Test Interface - XS2A Sandbox

The test interface ("XS2A-Sandbox") provides pure test data, which are located at finAPI. All details about the interface can be found in the "Developer Documentation".

To the interface

Developer documentation

The developer documentation provides you with a technical description of the individual API functions. The documentation is only available in English.

To the API documentation

Support Access

In the support access, developers can submit support requests.
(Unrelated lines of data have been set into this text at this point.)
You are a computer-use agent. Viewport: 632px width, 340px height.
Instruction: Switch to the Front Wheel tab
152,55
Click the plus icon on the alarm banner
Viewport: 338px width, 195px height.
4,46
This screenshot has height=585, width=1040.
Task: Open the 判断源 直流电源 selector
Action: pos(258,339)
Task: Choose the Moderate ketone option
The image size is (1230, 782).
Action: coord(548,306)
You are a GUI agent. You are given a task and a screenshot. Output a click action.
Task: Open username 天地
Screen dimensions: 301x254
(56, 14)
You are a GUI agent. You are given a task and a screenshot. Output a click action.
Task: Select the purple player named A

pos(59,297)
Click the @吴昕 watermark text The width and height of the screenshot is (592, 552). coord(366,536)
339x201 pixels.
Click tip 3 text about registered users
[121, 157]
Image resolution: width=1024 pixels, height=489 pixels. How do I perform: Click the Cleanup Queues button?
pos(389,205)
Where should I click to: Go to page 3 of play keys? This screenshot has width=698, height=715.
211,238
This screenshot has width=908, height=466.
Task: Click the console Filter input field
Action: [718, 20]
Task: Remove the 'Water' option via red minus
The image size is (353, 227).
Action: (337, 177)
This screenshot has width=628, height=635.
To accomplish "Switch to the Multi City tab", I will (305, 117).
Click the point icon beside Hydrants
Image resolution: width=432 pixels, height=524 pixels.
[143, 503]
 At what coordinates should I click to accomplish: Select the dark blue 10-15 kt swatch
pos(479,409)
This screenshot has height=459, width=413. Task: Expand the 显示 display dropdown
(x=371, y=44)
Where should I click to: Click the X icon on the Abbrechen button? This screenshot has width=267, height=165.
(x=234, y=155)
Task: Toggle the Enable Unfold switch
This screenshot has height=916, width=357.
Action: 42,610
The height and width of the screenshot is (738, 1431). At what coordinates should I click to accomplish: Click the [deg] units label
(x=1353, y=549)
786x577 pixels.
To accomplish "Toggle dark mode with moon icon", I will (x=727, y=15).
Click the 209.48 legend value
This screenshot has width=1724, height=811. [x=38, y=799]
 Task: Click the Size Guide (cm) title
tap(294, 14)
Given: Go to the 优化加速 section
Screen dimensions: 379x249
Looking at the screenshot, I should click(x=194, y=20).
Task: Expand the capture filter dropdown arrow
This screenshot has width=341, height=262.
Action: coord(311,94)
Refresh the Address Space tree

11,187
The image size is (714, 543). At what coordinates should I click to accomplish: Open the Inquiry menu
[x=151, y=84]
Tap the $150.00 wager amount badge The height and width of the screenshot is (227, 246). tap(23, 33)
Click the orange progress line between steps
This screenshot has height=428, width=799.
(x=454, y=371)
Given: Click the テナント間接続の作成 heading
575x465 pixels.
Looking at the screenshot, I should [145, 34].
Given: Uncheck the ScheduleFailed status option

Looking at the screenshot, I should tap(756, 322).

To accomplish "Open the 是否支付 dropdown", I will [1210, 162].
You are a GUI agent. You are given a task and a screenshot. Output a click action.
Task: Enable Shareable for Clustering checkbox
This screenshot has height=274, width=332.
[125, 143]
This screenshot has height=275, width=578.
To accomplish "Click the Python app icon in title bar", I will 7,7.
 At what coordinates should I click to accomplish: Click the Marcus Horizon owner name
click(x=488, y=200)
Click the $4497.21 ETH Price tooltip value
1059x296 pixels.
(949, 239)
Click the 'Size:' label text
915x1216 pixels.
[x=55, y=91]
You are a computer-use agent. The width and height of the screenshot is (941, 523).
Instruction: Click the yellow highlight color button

Support is provided by finAPI for the BKS Bank.

To support access

Productive XS2A Interface

To the interface

Alternatively, a support request can be sent by e-mail to xs2a-support@finapi.io.

If there are problems with the xs2a server or the required 5 requests regarding

  • access to information for provision of payment initiation services
  • account information services

cannot be answered within a time window of 30 seconds, then one of the following 5xx status codes will be provided:

  • HTTP 500 Internal Server Error
  • HTTP 501 Not Implemented
  • HTTP 502 Bad Gateway
  • HTTP 503 Service Unavailable
  • HTTP 504 Gateway Timeout
  • HTTP 505 HTTP Version Not Supported
  • HTTP 506 Variant Also Negotiates
  • HTTP 507 Insufficient Storage
  • HTTP 508 Loop Detected
  • HTTP 510 Not Extended
  • HTTP 511 Network Authentication Required
  • HTTP 599 Network Connect Timeout Error

This entitles the TPP to choose the fallback route:

  • The TPP must send an HTTP request using the GET method
  • The TPP must include a valid productive QWAC

Call up: xs2a-fallback.bksbank-online.at

If no QWAC certificate is issued or the QWAC check fails, the following error messages occur:

  1. Call without certificate
    HTTP 403 Forbidden { "timestamp": "2019-09-03T09:03:12.699+0000", "status": 403, "error": "Forbidden", "message": "Access Denied", "path": "/certificate-checker/cc" }

  2. certificate without PSD2 extention
    HTTP 403 Forbidden { "errorMessage": "Certificate doesn't have qcExtensions section" }

  3. certificate status = revoked
    HTTP 403 Forbidden { "certificateStatus": "REVOKED" }

  4. certificate status = unknown
    HTTP 403 Forbidden { "certificateStatus": "UNKNOWN" }

If the call up was successful, a redirect to the login page of the BKS customer portal takes place. The information from the certificate is transferred to the login page.